Texto em estudo:
Catarina e a educação inglesa

Em 1754, nasceu Paulo 1°, filho de Catarina e Pedro 3°, grão-duque na época. Quase imediatamente após o nascimento, Paulo foi levado aos aposentos da imperatriz Isabel, sua tia. Paulo era considerado um herdeiro legítimo há muito esperado, o futuro da Rússia, então sua saúde e bem-estar eram uma prioridade de Estado. Mas a própria Isabel foi criada em Moscou à moda antiga e cuidou do bebê Paulo seguindo as mesmas regras retrógradas.

Como Catarina lembrava: “Ele foi literalmente sufocado por preocupações desnecessárias. Ele ficava deitado em uma sala extremamente quente, com fraldas de flanela, em um berço estofado com pele de raposa preta. O suor escorria de seu rosto e por todo o corpo e, como resultado, quando cresceu, pegava resfriados e adoecia ao menor vento.”

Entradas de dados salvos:
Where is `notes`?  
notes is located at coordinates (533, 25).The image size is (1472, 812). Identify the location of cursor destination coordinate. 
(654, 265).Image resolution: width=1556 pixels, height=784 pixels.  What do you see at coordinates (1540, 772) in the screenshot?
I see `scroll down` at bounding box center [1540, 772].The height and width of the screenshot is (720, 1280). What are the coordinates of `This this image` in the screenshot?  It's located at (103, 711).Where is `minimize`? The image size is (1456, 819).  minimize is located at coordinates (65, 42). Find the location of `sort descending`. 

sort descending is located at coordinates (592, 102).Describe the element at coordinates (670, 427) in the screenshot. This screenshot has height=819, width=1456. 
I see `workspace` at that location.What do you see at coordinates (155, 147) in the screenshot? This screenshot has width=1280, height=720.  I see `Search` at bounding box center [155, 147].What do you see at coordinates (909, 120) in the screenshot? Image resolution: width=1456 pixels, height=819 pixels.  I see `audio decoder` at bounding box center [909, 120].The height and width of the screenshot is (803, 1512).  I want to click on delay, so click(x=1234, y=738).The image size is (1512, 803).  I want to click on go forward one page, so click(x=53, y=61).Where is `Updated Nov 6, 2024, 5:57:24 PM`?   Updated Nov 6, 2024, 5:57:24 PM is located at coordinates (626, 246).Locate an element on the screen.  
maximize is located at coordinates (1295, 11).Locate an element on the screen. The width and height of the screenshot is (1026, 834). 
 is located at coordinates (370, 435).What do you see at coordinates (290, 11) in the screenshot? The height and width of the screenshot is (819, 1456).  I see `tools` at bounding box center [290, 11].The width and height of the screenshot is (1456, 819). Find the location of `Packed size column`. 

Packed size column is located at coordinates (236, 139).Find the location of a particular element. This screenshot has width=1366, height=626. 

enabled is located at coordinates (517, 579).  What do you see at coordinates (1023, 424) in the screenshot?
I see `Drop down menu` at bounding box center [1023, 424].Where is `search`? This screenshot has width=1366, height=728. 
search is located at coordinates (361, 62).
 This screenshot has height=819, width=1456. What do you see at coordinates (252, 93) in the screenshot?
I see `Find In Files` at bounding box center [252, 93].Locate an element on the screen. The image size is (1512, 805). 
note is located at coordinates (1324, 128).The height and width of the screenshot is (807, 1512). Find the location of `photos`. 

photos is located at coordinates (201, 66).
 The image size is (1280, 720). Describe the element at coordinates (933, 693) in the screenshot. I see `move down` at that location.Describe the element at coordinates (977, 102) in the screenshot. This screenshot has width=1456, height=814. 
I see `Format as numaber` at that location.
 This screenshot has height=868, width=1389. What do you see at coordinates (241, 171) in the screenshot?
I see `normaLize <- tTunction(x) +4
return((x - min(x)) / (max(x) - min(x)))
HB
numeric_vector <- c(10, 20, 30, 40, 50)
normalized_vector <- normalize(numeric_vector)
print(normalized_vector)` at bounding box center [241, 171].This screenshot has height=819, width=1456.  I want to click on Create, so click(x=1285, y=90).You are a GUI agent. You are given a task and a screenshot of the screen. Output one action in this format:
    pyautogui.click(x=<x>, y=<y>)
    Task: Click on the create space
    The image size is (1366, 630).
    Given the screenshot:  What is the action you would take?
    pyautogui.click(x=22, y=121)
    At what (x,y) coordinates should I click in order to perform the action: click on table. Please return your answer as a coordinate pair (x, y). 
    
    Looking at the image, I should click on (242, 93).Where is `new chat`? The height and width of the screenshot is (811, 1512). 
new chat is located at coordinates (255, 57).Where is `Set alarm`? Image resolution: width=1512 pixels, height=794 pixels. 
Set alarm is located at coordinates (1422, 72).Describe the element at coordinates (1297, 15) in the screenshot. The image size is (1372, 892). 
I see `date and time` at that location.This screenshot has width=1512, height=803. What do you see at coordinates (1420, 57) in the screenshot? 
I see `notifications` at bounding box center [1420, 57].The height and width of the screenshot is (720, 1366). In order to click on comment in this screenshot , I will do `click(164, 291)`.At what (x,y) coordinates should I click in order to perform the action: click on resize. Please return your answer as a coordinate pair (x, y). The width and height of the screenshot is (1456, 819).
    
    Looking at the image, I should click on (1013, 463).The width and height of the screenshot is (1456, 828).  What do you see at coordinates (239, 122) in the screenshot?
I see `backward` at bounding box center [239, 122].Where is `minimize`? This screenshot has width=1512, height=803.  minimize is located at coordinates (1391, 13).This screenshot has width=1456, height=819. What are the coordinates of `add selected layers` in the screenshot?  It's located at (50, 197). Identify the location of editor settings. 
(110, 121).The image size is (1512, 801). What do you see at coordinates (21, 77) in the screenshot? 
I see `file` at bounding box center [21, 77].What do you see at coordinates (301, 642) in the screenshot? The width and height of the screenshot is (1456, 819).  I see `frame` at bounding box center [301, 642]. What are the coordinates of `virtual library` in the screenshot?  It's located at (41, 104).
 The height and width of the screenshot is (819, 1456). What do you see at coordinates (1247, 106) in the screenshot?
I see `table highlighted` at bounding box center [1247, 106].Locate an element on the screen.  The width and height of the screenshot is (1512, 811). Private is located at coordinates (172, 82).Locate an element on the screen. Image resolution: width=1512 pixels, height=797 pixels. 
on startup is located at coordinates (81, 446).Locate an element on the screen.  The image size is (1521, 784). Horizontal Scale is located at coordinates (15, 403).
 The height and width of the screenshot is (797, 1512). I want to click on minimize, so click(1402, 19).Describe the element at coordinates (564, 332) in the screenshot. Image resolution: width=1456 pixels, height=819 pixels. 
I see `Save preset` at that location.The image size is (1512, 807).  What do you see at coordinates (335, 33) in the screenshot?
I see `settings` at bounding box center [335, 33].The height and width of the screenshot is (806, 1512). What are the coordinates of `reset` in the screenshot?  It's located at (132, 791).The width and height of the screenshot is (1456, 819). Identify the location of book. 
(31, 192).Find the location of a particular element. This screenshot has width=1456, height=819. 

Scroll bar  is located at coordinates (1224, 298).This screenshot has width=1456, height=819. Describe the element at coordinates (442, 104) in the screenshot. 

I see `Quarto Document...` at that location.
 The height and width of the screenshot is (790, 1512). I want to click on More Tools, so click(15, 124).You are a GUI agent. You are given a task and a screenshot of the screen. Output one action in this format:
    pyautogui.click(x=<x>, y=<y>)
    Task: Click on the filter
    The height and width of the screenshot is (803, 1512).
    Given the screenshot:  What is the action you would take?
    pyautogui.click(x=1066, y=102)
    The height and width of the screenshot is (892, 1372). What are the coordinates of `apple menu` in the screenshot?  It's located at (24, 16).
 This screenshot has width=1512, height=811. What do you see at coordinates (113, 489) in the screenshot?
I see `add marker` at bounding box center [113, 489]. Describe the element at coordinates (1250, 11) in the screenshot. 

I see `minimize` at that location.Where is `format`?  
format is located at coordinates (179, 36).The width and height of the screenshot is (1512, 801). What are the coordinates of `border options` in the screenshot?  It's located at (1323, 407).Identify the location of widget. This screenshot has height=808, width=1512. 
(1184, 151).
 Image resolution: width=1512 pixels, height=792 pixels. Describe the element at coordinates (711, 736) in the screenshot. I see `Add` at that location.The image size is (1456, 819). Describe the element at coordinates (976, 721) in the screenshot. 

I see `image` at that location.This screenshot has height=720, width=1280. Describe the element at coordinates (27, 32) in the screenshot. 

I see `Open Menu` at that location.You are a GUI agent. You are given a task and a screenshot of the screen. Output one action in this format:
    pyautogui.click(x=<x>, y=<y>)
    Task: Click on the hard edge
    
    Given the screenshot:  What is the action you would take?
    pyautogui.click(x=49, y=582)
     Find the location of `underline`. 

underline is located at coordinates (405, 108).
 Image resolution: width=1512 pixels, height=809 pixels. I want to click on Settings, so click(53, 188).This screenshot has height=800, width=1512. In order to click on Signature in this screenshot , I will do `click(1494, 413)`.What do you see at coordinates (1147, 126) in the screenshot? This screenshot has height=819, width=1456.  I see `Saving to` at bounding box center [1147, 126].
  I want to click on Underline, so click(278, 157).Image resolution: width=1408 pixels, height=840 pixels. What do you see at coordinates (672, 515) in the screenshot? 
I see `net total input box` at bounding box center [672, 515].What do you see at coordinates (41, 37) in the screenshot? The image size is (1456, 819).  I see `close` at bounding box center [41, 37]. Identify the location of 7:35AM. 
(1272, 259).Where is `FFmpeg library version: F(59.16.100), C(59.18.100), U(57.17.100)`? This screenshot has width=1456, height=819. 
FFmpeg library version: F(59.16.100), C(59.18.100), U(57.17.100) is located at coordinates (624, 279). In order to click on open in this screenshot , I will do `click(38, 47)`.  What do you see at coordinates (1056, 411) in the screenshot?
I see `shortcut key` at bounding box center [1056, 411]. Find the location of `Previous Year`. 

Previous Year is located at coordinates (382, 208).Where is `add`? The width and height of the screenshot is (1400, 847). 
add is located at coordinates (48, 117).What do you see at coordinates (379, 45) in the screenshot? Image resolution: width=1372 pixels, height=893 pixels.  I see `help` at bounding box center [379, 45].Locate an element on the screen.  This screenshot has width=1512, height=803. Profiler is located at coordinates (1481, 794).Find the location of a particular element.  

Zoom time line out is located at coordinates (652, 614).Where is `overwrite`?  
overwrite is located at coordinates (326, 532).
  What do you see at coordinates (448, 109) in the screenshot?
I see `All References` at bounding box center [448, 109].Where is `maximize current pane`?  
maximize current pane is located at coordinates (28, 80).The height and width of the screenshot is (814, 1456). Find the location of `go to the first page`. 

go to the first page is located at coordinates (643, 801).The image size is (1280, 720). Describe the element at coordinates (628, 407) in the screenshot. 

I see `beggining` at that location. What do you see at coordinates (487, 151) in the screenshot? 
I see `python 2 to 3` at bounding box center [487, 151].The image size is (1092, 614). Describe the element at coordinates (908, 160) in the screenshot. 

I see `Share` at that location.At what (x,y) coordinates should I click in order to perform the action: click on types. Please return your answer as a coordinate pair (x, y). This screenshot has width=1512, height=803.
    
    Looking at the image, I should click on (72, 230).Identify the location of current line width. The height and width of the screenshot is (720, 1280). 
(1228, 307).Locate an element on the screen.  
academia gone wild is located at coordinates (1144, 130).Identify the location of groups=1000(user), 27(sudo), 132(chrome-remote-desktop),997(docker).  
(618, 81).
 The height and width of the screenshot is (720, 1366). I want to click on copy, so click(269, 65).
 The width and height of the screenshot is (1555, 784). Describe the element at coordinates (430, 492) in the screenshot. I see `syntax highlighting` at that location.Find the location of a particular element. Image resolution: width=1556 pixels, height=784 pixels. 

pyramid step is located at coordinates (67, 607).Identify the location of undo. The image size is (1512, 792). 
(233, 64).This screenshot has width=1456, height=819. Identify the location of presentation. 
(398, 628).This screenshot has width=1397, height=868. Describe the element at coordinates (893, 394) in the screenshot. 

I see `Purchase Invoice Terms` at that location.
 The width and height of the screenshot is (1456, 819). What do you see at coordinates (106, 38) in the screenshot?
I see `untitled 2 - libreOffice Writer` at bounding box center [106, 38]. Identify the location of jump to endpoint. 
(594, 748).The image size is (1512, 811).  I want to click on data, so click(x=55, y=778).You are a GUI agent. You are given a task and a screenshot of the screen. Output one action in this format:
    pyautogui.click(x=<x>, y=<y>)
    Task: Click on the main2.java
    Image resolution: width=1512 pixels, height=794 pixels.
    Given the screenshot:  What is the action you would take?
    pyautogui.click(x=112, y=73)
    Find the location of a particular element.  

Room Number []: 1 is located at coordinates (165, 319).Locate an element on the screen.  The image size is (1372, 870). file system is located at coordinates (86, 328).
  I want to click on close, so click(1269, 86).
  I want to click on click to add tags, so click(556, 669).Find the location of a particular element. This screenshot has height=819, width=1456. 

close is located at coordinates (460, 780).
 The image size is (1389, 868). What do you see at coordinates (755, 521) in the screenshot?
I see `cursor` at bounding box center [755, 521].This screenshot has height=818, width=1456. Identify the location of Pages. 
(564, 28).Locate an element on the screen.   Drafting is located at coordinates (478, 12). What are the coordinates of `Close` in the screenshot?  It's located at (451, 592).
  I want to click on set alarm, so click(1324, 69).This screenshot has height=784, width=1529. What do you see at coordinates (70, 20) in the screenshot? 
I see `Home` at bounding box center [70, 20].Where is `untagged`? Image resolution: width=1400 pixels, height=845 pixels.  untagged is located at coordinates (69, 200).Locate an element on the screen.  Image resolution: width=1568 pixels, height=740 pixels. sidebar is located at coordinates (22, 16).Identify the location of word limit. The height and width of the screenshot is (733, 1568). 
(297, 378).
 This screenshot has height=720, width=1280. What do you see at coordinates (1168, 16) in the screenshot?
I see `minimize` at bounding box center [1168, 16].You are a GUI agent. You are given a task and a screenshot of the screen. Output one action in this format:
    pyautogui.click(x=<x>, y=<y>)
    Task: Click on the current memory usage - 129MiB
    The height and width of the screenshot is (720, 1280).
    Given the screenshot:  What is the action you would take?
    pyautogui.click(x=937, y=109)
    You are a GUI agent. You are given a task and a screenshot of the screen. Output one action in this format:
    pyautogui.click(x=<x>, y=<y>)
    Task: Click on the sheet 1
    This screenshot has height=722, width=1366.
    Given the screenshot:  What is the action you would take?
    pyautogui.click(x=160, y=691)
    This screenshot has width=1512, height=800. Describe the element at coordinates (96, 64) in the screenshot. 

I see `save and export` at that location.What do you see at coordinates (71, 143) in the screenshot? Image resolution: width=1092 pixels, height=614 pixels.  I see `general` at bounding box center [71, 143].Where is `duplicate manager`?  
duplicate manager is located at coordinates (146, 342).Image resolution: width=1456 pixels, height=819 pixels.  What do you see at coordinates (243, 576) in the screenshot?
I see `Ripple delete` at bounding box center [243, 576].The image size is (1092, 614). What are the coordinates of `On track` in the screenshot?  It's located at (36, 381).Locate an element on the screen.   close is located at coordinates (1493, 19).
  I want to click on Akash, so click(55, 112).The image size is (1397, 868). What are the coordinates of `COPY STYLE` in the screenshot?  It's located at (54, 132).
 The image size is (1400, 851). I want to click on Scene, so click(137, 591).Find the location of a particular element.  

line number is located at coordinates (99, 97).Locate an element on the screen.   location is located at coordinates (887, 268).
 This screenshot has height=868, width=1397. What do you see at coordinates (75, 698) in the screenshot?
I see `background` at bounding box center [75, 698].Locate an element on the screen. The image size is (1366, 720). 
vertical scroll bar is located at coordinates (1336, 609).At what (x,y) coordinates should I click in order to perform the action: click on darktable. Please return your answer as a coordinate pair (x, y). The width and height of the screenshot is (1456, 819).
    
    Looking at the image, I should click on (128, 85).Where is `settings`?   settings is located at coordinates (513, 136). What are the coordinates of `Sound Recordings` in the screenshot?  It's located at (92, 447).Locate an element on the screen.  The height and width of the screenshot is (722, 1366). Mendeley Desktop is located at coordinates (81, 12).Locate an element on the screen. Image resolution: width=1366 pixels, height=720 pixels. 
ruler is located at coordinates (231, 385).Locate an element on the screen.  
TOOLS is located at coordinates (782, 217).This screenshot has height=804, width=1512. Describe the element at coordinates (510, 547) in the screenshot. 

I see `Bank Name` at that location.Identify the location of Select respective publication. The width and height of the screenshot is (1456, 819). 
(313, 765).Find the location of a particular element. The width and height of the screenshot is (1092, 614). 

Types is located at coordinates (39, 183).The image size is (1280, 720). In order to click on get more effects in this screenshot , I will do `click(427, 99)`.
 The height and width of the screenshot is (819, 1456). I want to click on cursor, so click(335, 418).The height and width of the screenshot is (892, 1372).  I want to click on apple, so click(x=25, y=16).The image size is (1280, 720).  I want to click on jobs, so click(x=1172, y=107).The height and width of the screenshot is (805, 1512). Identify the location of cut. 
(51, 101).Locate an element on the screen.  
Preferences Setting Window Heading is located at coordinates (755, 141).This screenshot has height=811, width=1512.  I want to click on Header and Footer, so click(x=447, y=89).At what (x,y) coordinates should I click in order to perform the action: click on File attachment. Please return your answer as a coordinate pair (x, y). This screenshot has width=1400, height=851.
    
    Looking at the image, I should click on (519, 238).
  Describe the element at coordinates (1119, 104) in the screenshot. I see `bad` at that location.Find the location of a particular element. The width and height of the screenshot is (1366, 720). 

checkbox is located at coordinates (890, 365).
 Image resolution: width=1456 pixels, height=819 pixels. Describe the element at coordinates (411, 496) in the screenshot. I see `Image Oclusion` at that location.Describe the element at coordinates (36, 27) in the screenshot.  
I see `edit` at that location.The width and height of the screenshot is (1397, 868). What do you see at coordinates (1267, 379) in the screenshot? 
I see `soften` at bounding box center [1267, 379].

Tarefa a realizar:
Retome o texto sobre Catarina e a educação inglesa logo depois da citação que o encerra e dê continuidade a ele.

Resposta:
Basicamente, a saúde de Paulo ficou debilitada pelas mesmas razões que a dos primeiros Romanov. Além disso, seu estômago já era debilitado na infância. Ele se recusava a comer, mas as babás o enchiam de comida à força. Ele tinha intolerância à lactose e não gostava de carne — e assim continuou por toda a vida.

Catarina, aparentemente, ficava chocada ao ver o filho perder a saúde tão cedo, mas não podia ir contra as regras da imperatriz Isabel. O que ela fez foi mudar completamente a maneira de criar os próprios netos, Alexandre (nascido em 1777) e Constantino (nascido em 1779), filhos de Paulo com Maria Fedorovna.

Assim como Isabel fez com Paulo, Catarina manteve Alexandre e Constantino sob sua supervisão pessoal. Ela não permitia que enfaixassem ou alimentassem em excesso as crianças. Catarina era uma seguidora do chamado “modo inglês” de educação, com o objetivo de criar cavalheiros saudáveis, e não amores-perfeitos fracos e doentes.

Catarina escreveu sobre seu neto: “A pequena cama do senhor Alexandre, já que ele não conhece o berço ou o enjoo, é feita de ferro, sem dossel; ele dorme em um colchão de couro forrado com um lençol, e tem um travesseiro e uma leve manta inglesa. Desde o nascimento, ele está acostumado a tomar banho diariamente na banheira, quando está saudável.”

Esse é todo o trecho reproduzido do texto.